Dal 6 marzo 2014, giorno successivo alla pubblicazione in Gazzetta Ufficiale, si producono gli effetti caducatori della sentenza del 25.02.2014 n.32 della Corte Costituzionale che ha dichiarato l’illegittimità dell’art.4 bis e 4 vices ter del D.L. 272/2005, convertito con la Legge n.49 del 21.02.06 c.d. Fini-Giovanardi, che ha modificato l’art.73 del DPR 309/90. (Gazzetta Ufficiale 1 Serie Speciale – Corte Costituzionale n. 11 del 5-3-2014).
In particolare il Giudice delle Leggi ha ritenuto fondata la questione di costituzionalità degli artt.4 bis e 4vices ter del DL 275/05 con riferimento alla violazione dell’art.77, comma 2, della Costituzione, per difetto di omogeneità e quindi di nesso funzionale.
Art. 73 DPR 309/90
Ciò in quanto mentre l’art.4 del Decreto Legge contiene norme di natura processuale attinenti alle modalità di esecuzione della pena dei tossicodipendenti ed al recupero dall’uso di droghe, tali non sono le norme impugnate ovvero l’art.4 bis e 4 vices ter, introdotte da ultimo con la legge di conversione e che riguardano gli stupefacenti e non propriamente la persone tossicodipendenti.

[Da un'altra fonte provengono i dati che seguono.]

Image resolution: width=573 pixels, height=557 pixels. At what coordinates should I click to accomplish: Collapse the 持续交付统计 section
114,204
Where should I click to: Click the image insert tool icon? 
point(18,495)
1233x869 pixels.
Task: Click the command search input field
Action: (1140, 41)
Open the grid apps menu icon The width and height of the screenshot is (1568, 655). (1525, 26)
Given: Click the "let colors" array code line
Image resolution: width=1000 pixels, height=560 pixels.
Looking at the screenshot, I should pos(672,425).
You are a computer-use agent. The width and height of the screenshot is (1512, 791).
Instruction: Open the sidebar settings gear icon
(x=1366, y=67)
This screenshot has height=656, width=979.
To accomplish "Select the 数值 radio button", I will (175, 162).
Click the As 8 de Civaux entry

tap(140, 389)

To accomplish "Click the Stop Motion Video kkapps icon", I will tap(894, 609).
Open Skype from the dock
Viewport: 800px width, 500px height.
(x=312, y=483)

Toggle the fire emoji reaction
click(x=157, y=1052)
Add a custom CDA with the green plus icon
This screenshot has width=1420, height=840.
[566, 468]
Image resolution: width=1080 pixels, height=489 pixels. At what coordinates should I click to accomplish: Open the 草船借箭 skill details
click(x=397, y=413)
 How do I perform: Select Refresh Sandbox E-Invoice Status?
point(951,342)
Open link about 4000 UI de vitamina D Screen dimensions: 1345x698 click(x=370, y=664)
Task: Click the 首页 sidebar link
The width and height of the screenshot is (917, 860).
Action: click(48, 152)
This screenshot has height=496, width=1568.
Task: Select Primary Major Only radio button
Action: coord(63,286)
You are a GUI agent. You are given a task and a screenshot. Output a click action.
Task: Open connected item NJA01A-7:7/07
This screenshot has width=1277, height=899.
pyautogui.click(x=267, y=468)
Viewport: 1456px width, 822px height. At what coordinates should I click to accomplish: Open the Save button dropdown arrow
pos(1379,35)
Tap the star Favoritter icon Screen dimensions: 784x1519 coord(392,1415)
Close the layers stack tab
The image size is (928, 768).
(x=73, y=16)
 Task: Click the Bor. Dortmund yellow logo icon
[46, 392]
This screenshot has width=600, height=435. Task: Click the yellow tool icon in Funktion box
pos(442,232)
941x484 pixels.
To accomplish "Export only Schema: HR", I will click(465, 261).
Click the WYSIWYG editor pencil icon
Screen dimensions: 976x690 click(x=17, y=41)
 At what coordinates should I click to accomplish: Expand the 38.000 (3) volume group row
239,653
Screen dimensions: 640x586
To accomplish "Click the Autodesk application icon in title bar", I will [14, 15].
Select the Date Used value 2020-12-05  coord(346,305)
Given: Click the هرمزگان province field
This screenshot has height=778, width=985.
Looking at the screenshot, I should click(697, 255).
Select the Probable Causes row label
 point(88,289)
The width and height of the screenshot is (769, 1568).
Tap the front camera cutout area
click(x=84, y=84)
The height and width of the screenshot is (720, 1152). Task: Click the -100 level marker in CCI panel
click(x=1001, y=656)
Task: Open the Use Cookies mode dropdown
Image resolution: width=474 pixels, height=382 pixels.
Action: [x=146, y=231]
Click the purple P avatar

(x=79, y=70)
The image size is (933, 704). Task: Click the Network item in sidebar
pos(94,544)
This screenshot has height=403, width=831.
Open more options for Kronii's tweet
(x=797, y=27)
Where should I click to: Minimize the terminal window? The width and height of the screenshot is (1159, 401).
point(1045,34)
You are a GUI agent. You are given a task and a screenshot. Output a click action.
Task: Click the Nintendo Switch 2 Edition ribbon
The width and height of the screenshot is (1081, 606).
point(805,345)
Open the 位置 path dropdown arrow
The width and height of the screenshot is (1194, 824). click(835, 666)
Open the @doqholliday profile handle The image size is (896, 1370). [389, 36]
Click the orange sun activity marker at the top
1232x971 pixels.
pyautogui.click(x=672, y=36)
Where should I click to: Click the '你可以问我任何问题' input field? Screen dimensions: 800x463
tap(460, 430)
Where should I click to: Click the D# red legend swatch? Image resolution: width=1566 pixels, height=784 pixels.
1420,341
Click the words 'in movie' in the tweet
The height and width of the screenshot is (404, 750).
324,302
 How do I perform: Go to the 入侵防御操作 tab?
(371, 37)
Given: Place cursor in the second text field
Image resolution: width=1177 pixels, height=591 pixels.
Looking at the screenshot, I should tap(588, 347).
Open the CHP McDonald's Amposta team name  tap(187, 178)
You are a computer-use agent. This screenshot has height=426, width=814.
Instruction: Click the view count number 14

La Consulta nella predetta sentenza ha quindi ribadito che:
1. Le modifiche apportate al comma 5 dell’art.73 del DPR 309/90 dal DL 23.12.13 n.146 convertito in Legge il 21.2.14 n.10 trattandosi di IUS SUPERVENIES non hanno alcuna incidenza sulla questione sollevata innanzi alla Corte;
2. A seguito della caducazione delle disposizioni impugnate, tornano a ricevere applicazione l’art. 73 del d.P.R. n. 309 del 1990 e le relative tabelle nella formulazione precedente che prevede un trattamento sanzionatorio più mite, rispetto a quello caducato, per gli illeciti concernenti le cosiddette “droghe leggere” (puniti con la pena della reclusione da due a sei anni e della multa, anziché con la pena della reclusione da sei a venti anni e della multa), viceversa stabilisce sanzioni più severe per i reati concernenti le cosiddette “droghe pesanti” (puniti con la pena della reclusione da otto a venti anni, anziché con quella da sei a venti anni);
3. La Consulta rimette infine al giudice, quale interprete delle leggi, il compito di impedire che la dichiarazione di illegittimità costituzionale vada a pregiudicare la posizione giuridica dei singoli imputati, tenendo conto dei principi in materia di successione di leggi penali nel tempo ex art. 2 cod. pen., che implica l’applicazione della norma penale più favorevole al reo.